Readers’ Interpretation and Recontextualization of Fitzgerald’s The Great Gatsby
Abstract
Readers’ Interpretation and Recontextualization of Fitzgerald’s The Great Gatsby. The objectives of the study are to know Daisy’s love to Tom and Gatsby through readers’ interpretation and recontextualization of The Great Gatsby in order to reveal the construction of the interactional positioning of the readers.
The method employed is field work by observing the students’ interpretation of the topic. The main theme is taken from the novel which is then formulated in the questions to be discussed by 5 (five) out of twenty students or respondents of the novel text. The result is the production of a number of utterances to interpret the textual data of the novel. It is these utterances or the talk of the students that are taken to be the sources of data. The utterances produced are analyzed and reinterpreted.

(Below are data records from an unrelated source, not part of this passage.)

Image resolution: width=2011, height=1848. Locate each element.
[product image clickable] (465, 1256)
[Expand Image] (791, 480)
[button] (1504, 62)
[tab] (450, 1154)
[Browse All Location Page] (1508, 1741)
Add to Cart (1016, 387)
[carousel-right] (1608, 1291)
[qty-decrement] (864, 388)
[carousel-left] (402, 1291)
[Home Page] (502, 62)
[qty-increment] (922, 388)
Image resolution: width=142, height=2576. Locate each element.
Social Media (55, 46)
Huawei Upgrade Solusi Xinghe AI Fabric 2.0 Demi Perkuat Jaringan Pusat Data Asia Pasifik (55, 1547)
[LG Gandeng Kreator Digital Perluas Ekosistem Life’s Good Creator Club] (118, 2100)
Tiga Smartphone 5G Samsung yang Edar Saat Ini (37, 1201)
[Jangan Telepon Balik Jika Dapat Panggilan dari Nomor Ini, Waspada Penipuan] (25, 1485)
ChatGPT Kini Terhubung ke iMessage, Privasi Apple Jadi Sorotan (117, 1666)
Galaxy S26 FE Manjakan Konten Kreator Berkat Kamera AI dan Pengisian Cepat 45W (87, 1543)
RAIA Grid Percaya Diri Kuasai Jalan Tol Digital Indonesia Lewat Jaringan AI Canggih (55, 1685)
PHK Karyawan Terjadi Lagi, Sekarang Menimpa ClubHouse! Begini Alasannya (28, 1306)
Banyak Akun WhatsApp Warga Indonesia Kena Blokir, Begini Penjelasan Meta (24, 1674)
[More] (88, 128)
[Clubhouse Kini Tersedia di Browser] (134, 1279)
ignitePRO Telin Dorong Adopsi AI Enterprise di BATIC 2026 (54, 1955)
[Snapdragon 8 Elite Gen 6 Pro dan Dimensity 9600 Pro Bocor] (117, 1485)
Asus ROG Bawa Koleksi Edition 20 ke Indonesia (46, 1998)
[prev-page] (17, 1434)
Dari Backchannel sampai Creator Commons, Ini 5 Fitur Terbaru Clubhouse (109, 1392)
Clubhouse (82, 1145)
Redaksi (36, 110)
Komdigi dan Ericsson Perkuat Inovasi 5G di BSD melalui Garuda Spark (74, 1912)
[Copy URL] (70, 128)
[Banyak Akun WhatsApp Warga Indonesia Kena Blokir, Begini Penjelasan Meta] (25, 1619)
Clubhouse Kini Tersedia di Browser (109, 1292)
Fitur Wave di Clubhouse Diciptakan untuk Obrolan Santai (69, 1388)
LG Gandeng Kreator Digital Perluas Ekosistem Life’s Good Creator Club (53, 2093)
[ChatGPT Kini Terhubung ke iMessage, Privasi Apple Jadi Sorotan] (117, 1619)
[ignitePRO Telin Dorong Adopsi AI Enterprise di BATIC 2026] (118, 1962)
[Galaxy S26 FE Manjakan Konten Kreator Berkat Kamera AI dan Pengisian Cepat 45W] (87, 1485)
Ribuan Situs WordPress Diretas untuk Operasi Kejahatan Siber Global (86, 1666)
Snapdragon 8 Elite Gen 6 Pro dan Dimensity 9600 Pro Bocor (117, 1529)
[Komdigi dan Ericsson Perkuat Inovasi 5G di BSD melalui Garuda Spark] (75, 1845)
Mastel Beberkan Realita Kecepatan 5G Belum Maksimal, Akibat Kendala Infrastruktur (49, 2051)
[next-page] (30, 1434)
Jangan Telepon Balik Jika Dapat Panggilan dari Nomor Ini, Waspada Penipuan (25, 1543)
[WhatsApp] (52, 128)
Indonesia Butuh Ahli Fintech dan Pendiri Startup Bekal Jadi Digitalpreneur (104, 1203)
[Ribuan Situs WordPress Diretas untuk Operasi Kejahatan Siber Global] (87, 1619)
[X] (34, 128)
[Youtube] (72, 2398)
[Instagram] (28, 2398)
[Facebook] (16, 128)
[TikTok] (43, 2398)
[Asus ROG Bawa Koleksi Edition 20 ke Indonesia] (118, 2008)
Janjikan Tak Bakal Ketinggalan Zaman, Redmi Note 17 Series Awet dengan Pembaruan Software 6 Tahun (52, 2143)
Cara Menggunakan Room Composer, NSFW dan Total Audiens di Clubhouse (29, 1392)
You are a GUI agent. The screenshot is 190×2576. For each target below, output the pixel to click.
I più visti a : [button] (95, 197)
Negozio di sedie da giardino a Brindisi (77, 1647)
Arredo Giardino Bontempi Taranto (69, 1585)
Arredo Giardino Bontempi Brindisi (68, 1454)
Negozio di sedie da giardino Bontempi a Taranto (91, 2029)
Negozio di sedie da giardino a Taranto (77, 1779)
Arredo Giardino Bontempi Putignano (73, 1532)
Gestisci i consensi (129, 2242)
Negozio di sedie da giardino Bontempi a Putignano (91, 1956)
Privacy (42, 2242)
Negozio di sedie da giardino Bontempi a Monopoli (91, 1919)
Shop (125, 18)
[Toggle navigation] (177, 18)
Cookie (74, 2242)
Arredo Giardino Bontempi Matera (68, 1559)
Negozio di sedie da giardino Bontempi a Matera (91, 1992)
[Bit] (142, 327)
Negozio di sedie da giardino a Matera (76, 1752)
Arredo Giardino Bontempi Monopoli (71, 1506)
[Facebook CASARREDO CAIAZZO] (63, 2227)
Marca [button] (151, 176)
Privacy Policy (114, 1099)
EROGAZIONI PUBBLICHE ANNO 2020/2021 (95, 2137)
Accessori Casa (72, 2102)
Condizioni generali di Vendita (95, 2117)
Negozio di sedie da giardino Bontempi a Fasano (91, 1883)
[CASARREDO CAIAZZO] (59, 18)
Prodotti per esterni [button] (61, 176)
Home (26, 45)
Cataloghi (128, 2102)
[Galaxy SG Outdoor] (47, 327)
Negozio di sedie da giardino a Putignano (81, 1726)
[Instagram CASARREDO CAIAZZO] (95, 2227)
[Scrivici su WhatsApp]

The results of the analysis are that there occurs indexical effect of the novel on the real readers, or in the interactional positionings of the readers. Using functional semiotics to analyze the readers’ utterances, the data are considered analyzed at three distinct but interconnected textual levels: denotational text, meditational text, and interactional text. Through this analysis, it is found that the novel has an idexical effect on grouping the readers into two. The social relations that are constructed in the novel between Daisy and Gatsby and Tom, for example, is transferred into the social relations between real readers symbolized by pure love vs. fake love. This is the creation of interactional positioning.
Key words: Reader response, interpretation, indexical semiotic, denotational text, mediational text and interactional text.